> _Page text_

Item 6. Indemnification of Directors and Officers.
Our officers and directors
are indemnified under Maryland law, our charter and bylaws, and the Second Amended and Restated Agreement of Limited Partnership of Mack-Cali
Realty, L.P., as amended (the “Partnership Agreement”), against certain liabilities. Our charter authorizes us, and our bylaws
require us, to indemnify our directors and officers to the fullest extent permitted from time to time by the laws of the State of Maryland.
The Maryland General Corporation
Law (“MGCL”) permits a corporation to indemnify its directors and officers, among others, against judgments, penalties, fines,
settlements and reasonable expenses actually incurred by them in connection with any proceeding to which they may be made a party by reason
of their service in those capacities unless it is established that the act or omission of the director or officer was material to the
matter giving rise to the proceeding and was committed in bad faith or was the result of active and deliberate dishonesty, or the director
or officer actually received an improper personal benefit in money, property or services, or in the case of any criminal proceeding, the
director or officer had reasonable cause to believe that the act or omission was unlawful, or the director or officer was adjudged to
be liable to the corporation for the act or omission. The MGCL does not permit a Maryland corporation to provide indemnification for an
adverse judgment in a suit by or in the right of the corporation or for a judgment of liability on the basis that personal benefit was
improperly received, unless, in either case, a court orders indemnification and then only for expenses. No amendment of our charter or
bylaws shall limit or eliminate the right to indemnification provided with respect to acts or omissions occurring prior to such amendment
or repeal.

> _What the task requires_
According to the indemnification text, to what extent do the bylaws require the indemnification of directors and officers? The records that come next are taken from a separate source.

> _Entries supplied_
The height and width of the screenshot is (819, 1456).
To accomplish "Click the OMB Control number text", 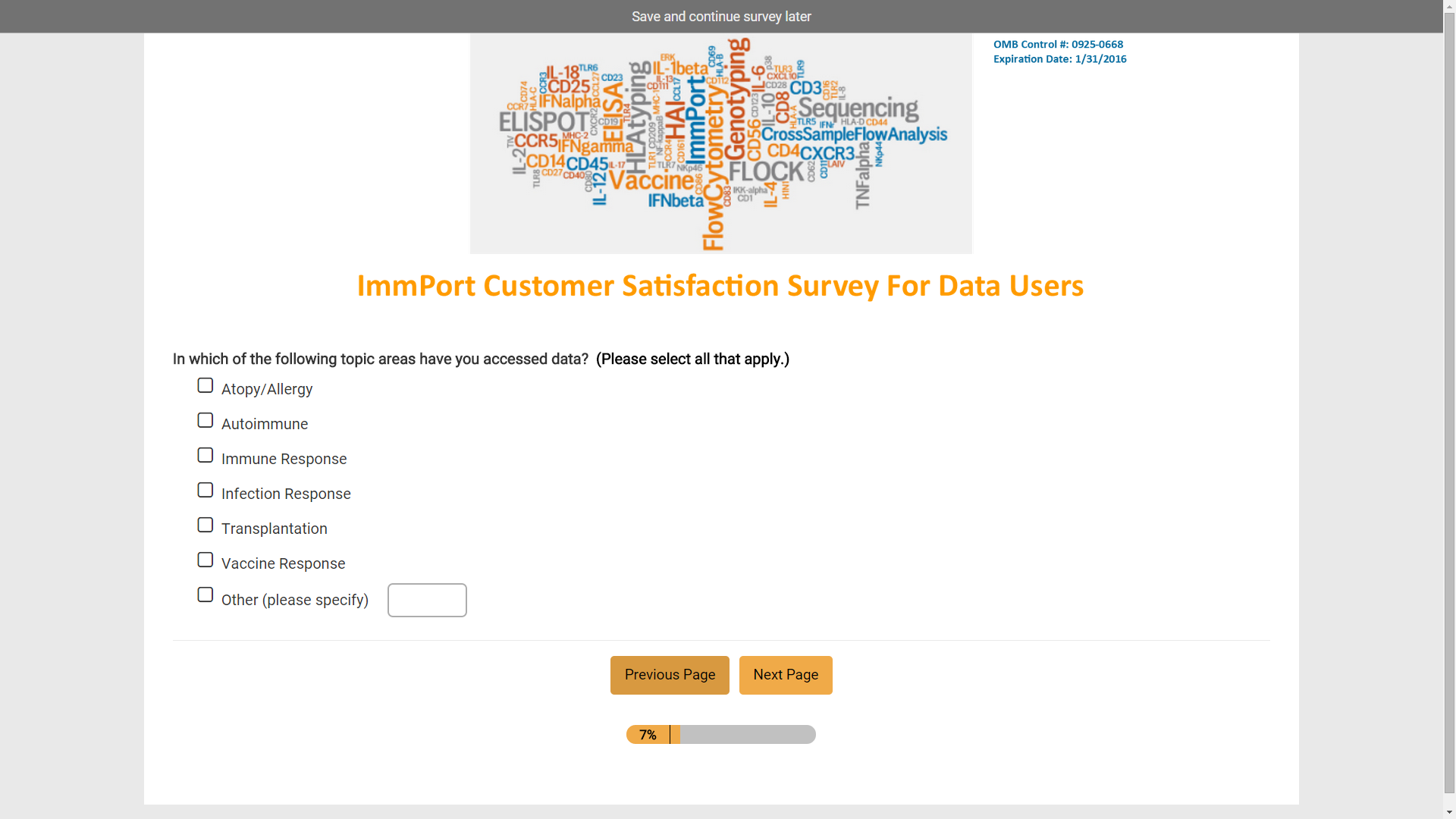I will coord(1058,45).
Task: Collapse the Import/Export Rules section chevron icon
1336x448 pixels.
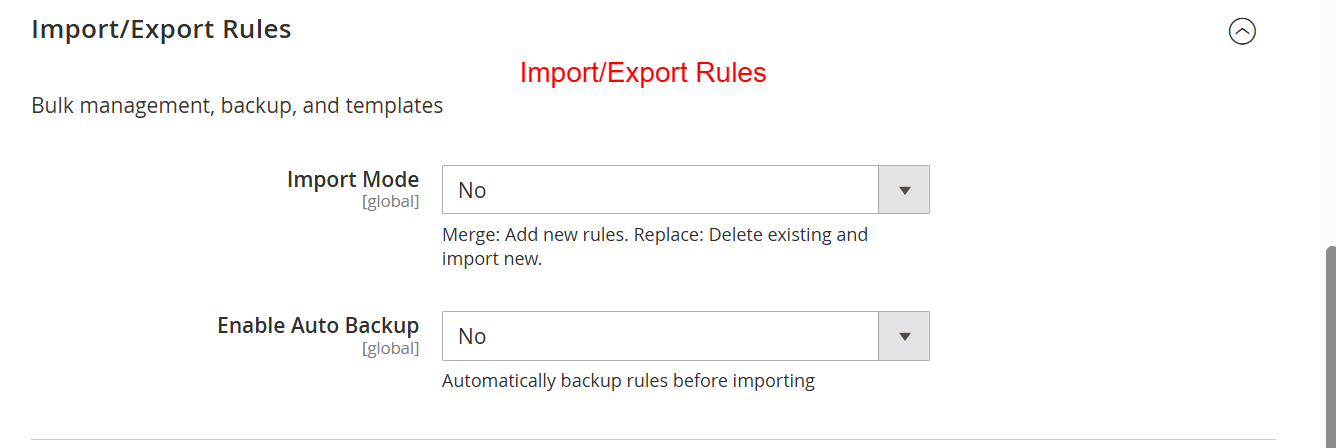Action: pyautogui.click(x=1242, y=32)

> _The response_
To the fullest extent permitted from time to time by the laws of the State of Maryland.